Premios Castilla y León 2014
Valladolid, 22 de abril de 2015
Queridas amigas y amigos:

En esta víspera de un nuevo 23 de abril, Fiesta de la Comunidad, acabamos de entregar los Premios Castilla y León, que reconocen el mérito y el ejemplo de un grupo de ilustres paisanos, a quienes expresamos nuestra mayor felicitación y agradecimiento.

Como en ocasiones anteriores, esta celebración viene a coincidir con una de esas conmemoraciones de singular importancia que se suceden en una Comunidad histórica y cultural como es la nuestra. Este año 2015 se trata del V Centenario del nacimiento de Teresa de Ávila. Una figura estrechamente vinculada a esta tierra que la vio nacer y morir. Y que hoy es una referencia universal en los ámbitos de la historia, la religión, la cultura, la literatura y el humanismo.

Mujer sin duda adelantada a su tiempo. Y dueña de una personalidad fascinante, manifestada en múltiples dimensiones: poeta y mística, psicóloga y pedagoga, líder y emprendedora. Su vida y su obra hacen de ella una figura excepcional. En la que cabe destacar su activa voluntad de renovación. Su gusto por el trabajo bien hecho. Su rechazo de la mediocridad. Su sentido práctico, en el que hasta las experiencias místicas tienen carácter dinámico. Y siempre, su humildad y sencillez.
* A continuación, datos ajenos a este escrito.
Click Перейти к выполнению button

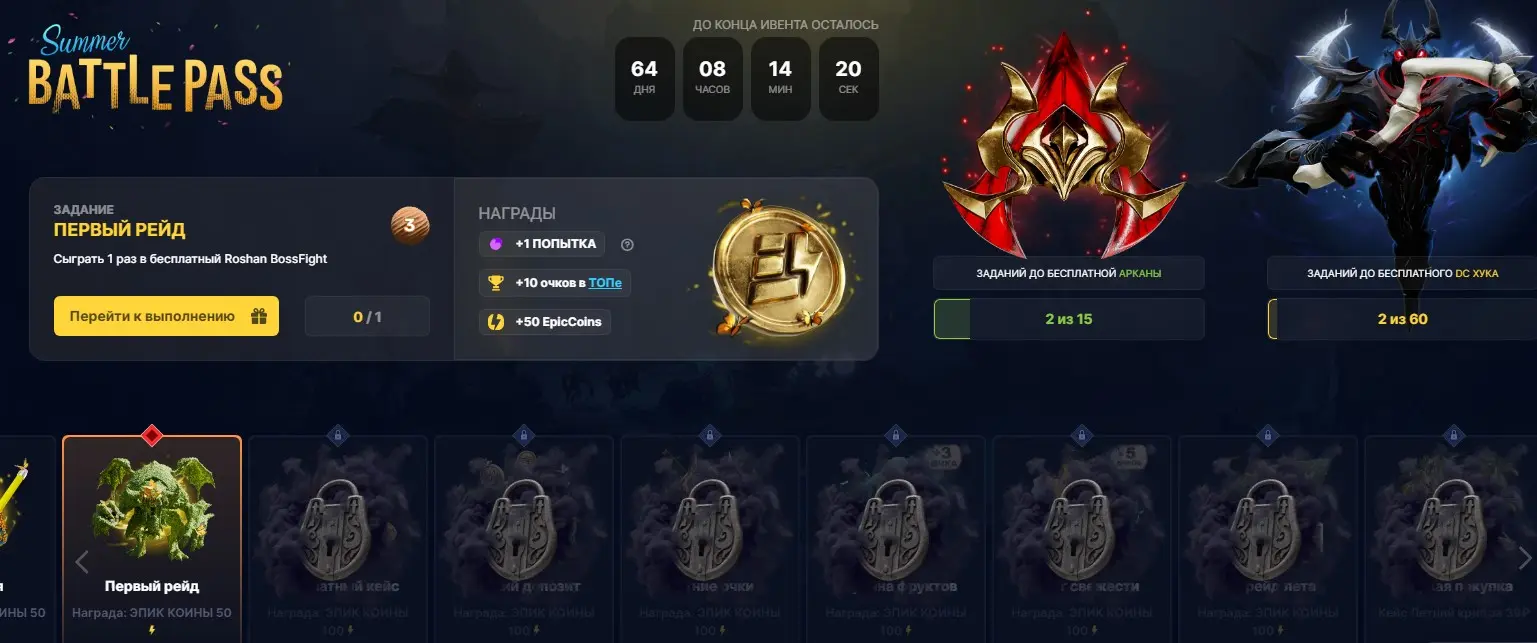click(166, 316)
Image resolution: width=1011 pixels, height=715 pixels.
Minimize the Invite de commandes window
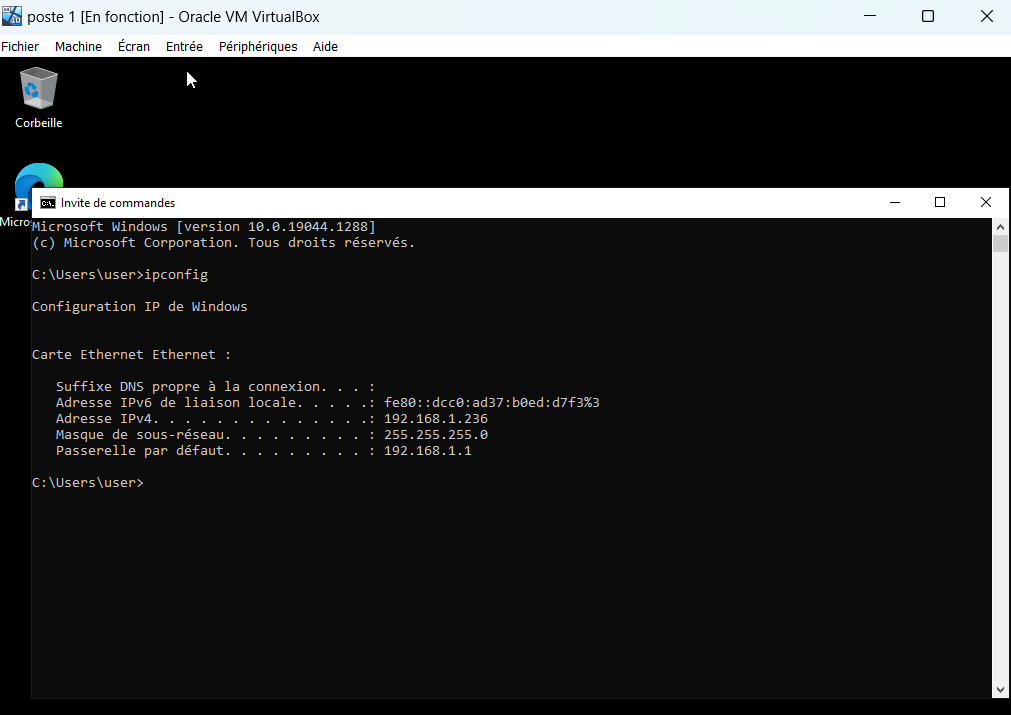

Como escritora genial y fecunda, sus obras están entre las mejores de la literatura en castellano. Se siguen leyendo después de siglos, porque mantienen la misma frescura. Brillante escritora de imágenes, no se puede evitar una honda emoción ante lo que nos dice. El mismo Fray Luis de León no duda en reconocer el “fuego que enciende con sus palabras en el corazón que las lee”.

A una figura universal como Teresa corresponde una celebración universal, que va a extenderse este año a más de un centenar de países de todo el mundo. Pero que sobre todo va a ser un gran eje de la vida cultural y social de Castilla y León, con actividades en más de 250 de nuestras ciudades, villas y pueblos. Y con la edición extraordinaria de “Las Edades del Hombre” en Ávila y Alba de Tormes como principal reclamo y referencia.

Teresa de Jesús supo reflejar en su vida y obra una parte muy importante de los valores y el alma de esta tierra. Aquí transcurrió buena parte de su andariega empresa. Nueve de sus diecisiete Fundaciones dan testimonio de ello. Su huella ha quedado profundamente impresa en nosotros. Se refleja en un cariño y devoción especial hacia su figura, y en el importante patrimonio asociado a ella. Yo mismo quiero apoyarme hoy en la guía de sus palabras a lo largo de esta breve intervención.

Queridas amigas y amigos:

Hace un año compartíamos la esperanza de alcanzar pronto un horizonte más abierto y un tiempo nuevo de recuperación. Hoy, aunque muchos datos y previsiones nos indican que estamos recorriendo ese camino, quiero reiterar en este acto mi sincera convicción de que ninguna estadística, pronóstico o cuadro macroeconómico puede hacernos olvidar dos realidades fundamentales.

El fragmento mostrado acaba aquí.